Charles Blow: “In the wake of the Charleston massacre, there is a rapidly growing consensus sweeping the country to remove the Confederate flag, a relic of racial divisiveness, from civic spaces.”
“All of this is well and good. We should move overt symbols of racial division to places like museums, where they can be displayed in proper context and where education is part of the mission.”

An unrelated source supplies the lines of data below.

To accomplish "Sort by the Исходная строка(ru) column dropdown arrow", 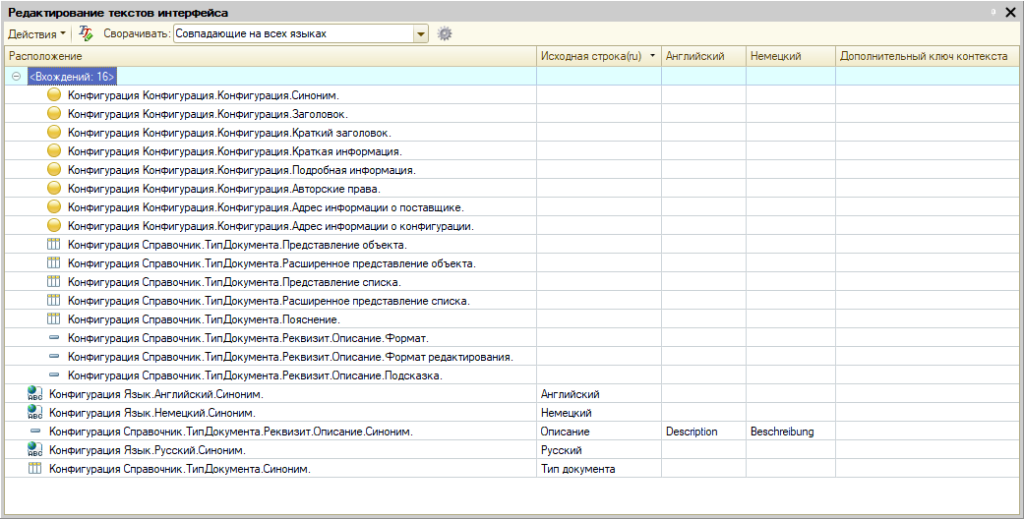I will (x=653, y=57).
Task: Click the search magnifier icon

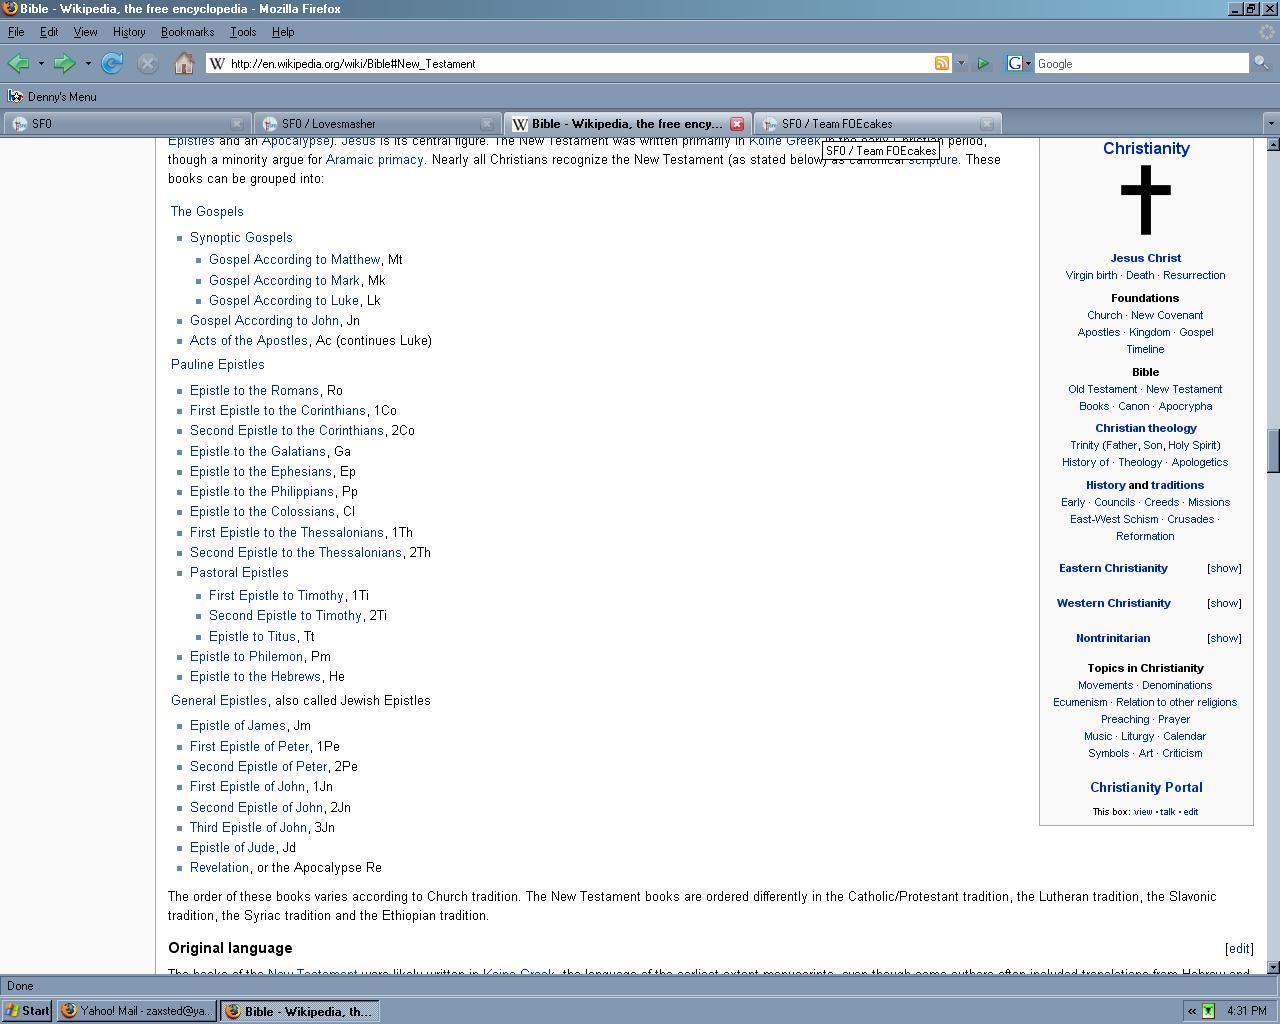Action: 1261,63
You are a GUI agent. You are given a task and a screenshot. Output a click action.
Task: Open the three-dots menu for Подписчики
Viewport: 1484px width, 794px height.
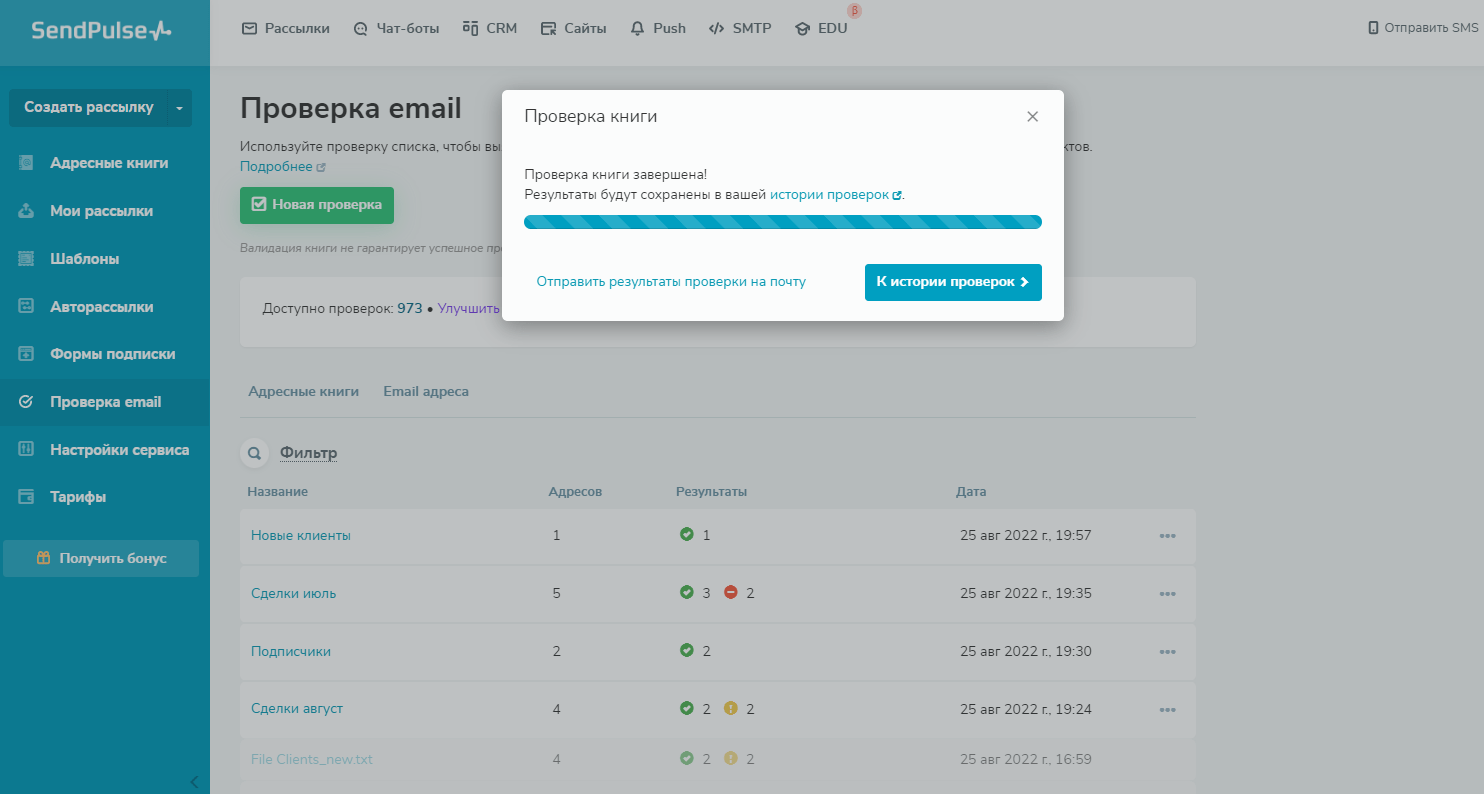coord(1167,652)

“And yet, there is a part of me that still believes we are focusing on the 10 percent of the iceberg above the water and not the 90 percent below … When do we move from our consensus over taking down symbols to the much harder and more important work of taking down structures?”
“I worry much less about individual expressions of racism than I do about institutional expressions of racism. And we live in an age where people are earnestly trying to convince us that institutional racism doesn’t exist.”
Blow argues that definitions of racism that demand some sort of “articulated proof” are “incredibly narrow.”
“Institutional racism will not be limited in that way. Institutional racism is often like a pathogen in the blood: You can’t see it; you have to test for it. But you can see its destructive effects as it sickens the host.”
We shouldn’t have to change the name of the city of Houston. Sam Houston, for which it is named, was governor when the legislature voted for secession in 1961. Sam Houston vigorously opposed it. He was run out of office. Some downtown Houston streets, though, may have to change names — Fannin, Austin, Travis, Milam, and others elsewhere in the city — Crockett, for instance.